# WHAT YOU HAVE TO DO
Convert every line of the material below into a Markdown table with the columns Row and Text, giving each line a row number and omitting blank lines.

════════════════

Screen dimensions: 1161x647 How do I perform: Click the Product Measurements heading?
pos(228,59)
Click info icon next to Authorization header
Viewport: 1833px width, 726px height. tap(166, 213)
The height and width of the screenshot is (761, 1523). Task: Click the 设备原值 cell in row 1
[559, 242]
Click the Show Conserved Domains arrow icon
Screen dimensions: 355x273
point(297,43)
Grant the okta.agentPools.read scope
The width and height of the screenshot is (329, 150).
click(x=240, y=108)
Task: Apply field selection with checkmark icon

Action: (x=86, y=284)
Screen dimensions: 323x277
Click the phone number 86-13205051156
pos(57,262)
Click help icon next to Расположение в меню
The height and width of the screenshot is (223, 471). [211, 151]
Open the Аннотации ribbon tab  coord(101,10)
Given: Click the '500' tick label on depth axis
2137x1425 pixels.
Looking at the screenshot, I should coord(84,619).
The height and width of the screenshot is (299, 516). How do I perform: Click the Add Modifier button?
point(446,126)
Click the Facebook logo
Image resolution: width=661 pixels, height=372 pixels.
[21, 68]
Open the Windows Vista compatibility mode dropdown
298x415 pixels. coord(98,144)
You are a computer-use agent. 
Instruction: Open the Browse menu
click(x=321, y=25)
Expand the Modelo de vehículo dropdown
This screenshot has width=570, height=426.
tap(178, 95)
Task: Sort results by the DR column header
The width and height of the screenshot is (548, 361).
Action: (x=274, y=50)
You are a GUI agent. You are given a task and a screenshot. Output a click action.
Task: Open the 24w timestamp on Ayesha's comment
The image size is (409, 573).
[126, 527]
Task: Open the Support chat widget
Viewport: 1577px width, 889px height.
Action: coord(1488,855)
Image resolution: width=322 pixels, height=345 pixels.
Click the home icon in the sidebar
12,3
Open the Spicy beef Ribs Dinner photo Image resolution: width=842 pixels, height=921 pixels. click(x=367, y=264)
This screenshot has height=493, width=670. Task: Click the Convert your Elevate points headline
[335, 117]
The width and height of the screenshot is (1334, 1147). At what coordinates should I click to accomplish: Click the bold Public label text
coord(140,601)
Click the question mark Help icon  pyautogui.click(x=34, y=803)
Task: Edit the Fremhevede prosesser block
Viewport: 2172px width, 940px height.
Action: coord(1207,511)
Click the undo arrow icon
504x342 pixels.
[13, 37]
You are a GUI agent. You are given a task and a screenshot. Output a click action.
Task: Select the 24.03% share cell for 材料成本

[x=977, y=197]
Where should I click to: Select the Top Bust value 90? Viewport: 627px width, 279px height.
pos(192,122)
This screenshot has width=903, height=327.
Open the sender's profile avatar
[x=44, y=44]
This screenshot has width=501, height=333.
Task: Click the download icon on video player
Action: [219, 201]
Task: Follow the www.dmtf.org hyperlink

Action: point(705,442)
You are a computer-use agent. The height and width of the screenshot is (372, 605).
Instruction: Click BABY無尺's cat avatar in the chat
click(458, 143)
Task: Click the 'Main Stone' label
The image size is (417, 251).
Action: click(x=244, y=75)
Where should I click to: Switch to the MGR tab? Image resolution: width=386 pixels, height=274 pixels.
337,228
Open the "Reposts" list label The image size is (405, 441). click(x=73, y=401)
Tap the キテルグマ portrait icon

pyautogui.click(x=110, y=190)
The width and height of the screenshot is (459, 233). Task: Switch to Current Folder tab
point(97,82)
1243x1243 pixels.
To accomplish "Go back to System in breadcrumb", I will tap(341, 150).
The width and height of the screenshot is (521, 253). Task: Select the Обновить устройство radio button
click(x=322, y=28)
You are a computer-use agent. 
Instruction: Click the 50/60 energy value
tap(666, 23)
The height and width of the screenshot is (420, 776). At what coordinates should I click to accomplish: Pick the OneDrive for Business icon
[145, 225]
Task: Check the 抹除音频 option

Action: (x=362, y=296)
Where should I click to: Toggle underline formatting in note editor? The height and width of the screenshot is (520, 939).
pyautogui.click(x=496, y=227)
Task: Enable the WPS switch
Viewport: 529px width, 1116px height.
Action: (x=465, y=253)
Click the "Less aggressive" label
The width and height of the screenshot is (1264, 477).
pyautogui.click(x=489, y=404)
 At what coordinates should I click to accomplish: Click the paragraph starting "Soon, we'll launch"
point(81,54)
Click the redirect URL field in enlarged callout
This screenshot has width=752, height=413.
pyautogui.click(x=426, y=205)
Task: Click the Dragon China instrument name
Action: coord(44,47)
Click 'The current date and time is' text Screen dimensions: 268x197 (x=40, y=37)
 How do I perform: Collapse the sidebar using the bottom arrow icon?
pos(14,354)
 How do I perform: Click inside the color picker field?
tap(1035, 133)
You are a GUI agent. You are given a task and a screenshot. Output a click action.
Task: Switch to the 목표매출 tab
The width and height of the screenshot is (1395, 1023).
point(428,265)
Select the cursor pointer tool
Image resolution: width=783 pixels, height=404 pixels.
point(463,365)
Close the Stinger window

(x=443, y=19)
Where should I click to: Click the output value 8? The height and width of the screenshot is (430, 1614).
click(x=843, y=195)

════════════════

# ANSWER TO THE PROBLEM
| Row | Text |
|---|---|
| 1 | Screen dimensions: 1161x647 How do I perform: Click the Product Measurements heading? |
| 2 | pos(228,59) |
| 3 | Click info icon next to Authorization header |
| 4 | Viewport: 1833px width, 726px height. tap(166, 213) |
| 5 | The height and width of the screenshot is (761, 1523). Task: Click the 设备原值 cell in row 1 |
| 6 | [559, 242] |
| 7 | Click the Show Conserved Domains arrow icon |
| 8 | Screen dimensions: 355x273 |
| 9 | point(297,43) |
| 10 | Grant the okta.agentPools.read scope |
| 11 | The width and height of the screenshot is (329, 150). |
| 12 | click(x=240, y=108) |
| 13 | Task: Apply field selection with checkmark icon |
| 14 | Action: (x=86, y=284) |
| 15 | Screen dimensions: 323x277 |
| 16 | Click the phone number 86-13205051156 |
| 17 | pos(57,262) |
| 18 | Click help icon next to Расположение в меню |
| 19 | The height and width of the screenshot is (223, 471). [211, 151] |
| 20 | Open the Аннотации ribbon tab  coord(101,10) |
| 21 | Given: Click the '500' tick label on depth axis |
| 22 | 2137x1425 pixels. |
| 23 | Looking at the screenshot, I should coord(84,619). |
| 24 | The height and width of the screenshot is (299, 516). How do I perform: Click the Add Modifier button? |
| 25 | point(446,126) |
| 26 | Click the Facebook logo |
| 27 | Image resolution: width=661 pixels, height=372 pixels. |
| 28 | [21, 68] |
| 29 | Open the Windows Vista compatibility mode dropdown |
| 30 | 298x415 pixels. coord(98,144) |
| 31 | You are a computer-use agent.  |
| 32 | Instruction: Open the Browse menu |
| 33 | click(x=321, y=25) |
| 34 | Expand the Modelo de vehículo dropdown |
| 35 | This screenshot has width=570, height=426. |
| 36 | tap(178, 95) |
| 37 | Task: Sort results by the DR column header |
| 38 | The width and height of the screenshot is (548, 361). |
| 39 | Action: (x=274, y=50) |
| 40 | You are a GUI agent. You are given a task and a screenshot. Output a click action. |
| 41 | Task: Open the 24w timestamp on Ayesha's comment |
| 42 | The image size is (409, 573). |
| 43 | [126, 527] |
| 44 | Task: Open the Support chat widget |
| 45 | Viewport: 1577px width, 889px height. |
| 46 | Action: coord(1488,855) |
| 47 | Image resolution: width=322 pixels, height=345 pixels. |
| 48 | Click the home icon in the sidebar |
| 49 | 12,3 |
| 50 | Open the Spicy beef Ribs Dinner photo Image resolution: width=842 pixels, height=921 pixels. click(x=367, y=264) |
| 51 | This screenshot has height=493, width=670. Task: Click the Convert your Elevate points headline |
| 52 | [335, 117] |
| 53 | The width and height of the screenshot is (1334, 1147). At what coordinates should I click to accomplish: Click the bold Public label text |
| 54 | coord(140,601) |
| 55 | Click the question mark Help icon  pyautogui.click(x=34, y=803) |
| 56 | Task: Edit the Fremhevede prosesser block |
| 57 | Viewport: 2172px width, 940px height. |
| 58 | Action: coord(1207,511) |
| 59 | Click the undo arrow icon |
| 60 | 504x342 pixels. |
| 61 | [13, 37] |
| 62 | You are a GUI agent. You are given a task and a screenshot. Output a click action. |
| 63 | Task: Select the 24.03% share cell for 材料成本 |
| 64 | [x=977, y=197] |
| 65 | Where should I click to: Select the Top Bust value 90? Viewport: 627px width, 279px height. |
| 66 | pos(192,122) |
| 67 | This screenshot has width=903, height=327. |
| 68 | Open the sender's profile avatar |
| 69 | [x=44, y=44] |
| 70 | This screenshot has width=501, height=333. |
| 71 | Task: Click the download icon on video player |
| 72 | Action: [219, 201] |
| 73 | Task: Follow the www.dmtf.org hyperlink |
| 74 | Action: point(705,442) |
| 75 | You are a computer-use agent. The height and width of the screenshot is (372, 605). |
| 76 | Instruction: Click BABY無尺's cat avatar in the chat |
| 77 | click(458, 143) |
| 78 | Task: Click the 'Main Stone' label |
| 79 | The image size is (417, 251). |
| 80 | Action: click(x=244, y=75) |
| 81 | Where should I click to: Switch to the MGR tab? Image resolution: width=386 pixels, height=274 pixels. |
| 82 | 337,228 |
| 83 | Open the "Reposts" list label The image size is (405, 441). click(x=73, y=401) |
| 84 | Tap the キテルグマ portrait icon |
| 85 | pyautogui.click(x=110, y=190) |
| 86 | The width and height of the screenshot is (459, 233). Task: Switch to Current Folder tab |
| 87 | point(97,82) |
| 88 | 1243x1243 pixels. |
| 89 | To accomplish "Go back to System in breadcrumb", I will tap(341, 150). |
| 90 | The width and height of the screenshot is (521, 253). Task: Select the Обновить устройство radio button |
| 91 | click(x=322, y=28) |
| 92 | You are a computer-use agent.  |
| 93 | Instruction: Click the 50/60 energy value |
| 94 | tap(666, 23) |
| 95 | The height and width of the screenshot is (420, 776). At what coordinates should I click to accomplish: Pick the OneDrive for Business icon |
| 96 | [145, 225] |
| 97 | Task: Check the 抹除音频 option |
| 98 | Action: (x=362, y=296) |
| 99 | Where should I click to: Toggle underline formatting in note editor? The height and width of the screenshot is (520, 939). |
| 100 | pyautogui.click(x=496, y=227) |
| 101 | Task: Enable the WPS switch |
| 102 | Viewport: 529px width, 1116px height. |
| 103 | Action: (x=465, y=253) |
| 104 | Click the "Less aggressive" label |
| 105 | The width and height of the screenshot is (1264, 477). |
| 106 | pyautogui.click(x=489, y=404) |
| 107 |  At what coordinates should I click to accomplish: Click the paragraph starting "Soon, we'll launch" |
| 108 | point(81,54) |
| 109 | Click the redirect URL field in enlarged callout |
| 110 | This screenshot has width=752, height=413. |
| 111 | pyautogui.click(x=426, y=205) |
| 112 | Task: Click the Dragon China instrument name |
| 113 | Action: coord(44,47) |
| 114 | Click 'The current date and time is' text Screen dimensions: 268x197 (x=40, y=37) |
| 115 |  How do I perform: Collapse the sidebar using the bottom arrow icon? |
| 116 | pos(14,354) |
| 117 |  How do I perform: Click inside the color picker field? |
| 118 | tap(1035, 133) |
| 119 | You are a GUI agent. You are given a task and a screenshot. Output a click action. |
| 120 | Task: Switch to the 목표매출 tab |
| 121 | The width and height of the screenshot is (1395, 1023). |
| 122 | point(428,265) |
| 123 | Select the cursor pointer tool |
| 124 | Image resolution: width=783 pixels, height=404 pixels. |
| 125 | point(463,365) |
| 126 | Close the Stinger window |
| 127 | (x=443, y=19) |
| 128 | Where should I click to: Click the output value 8? The height and width of the screenshot is (430, 1614). |
| 129 | click(x=843, y=195) |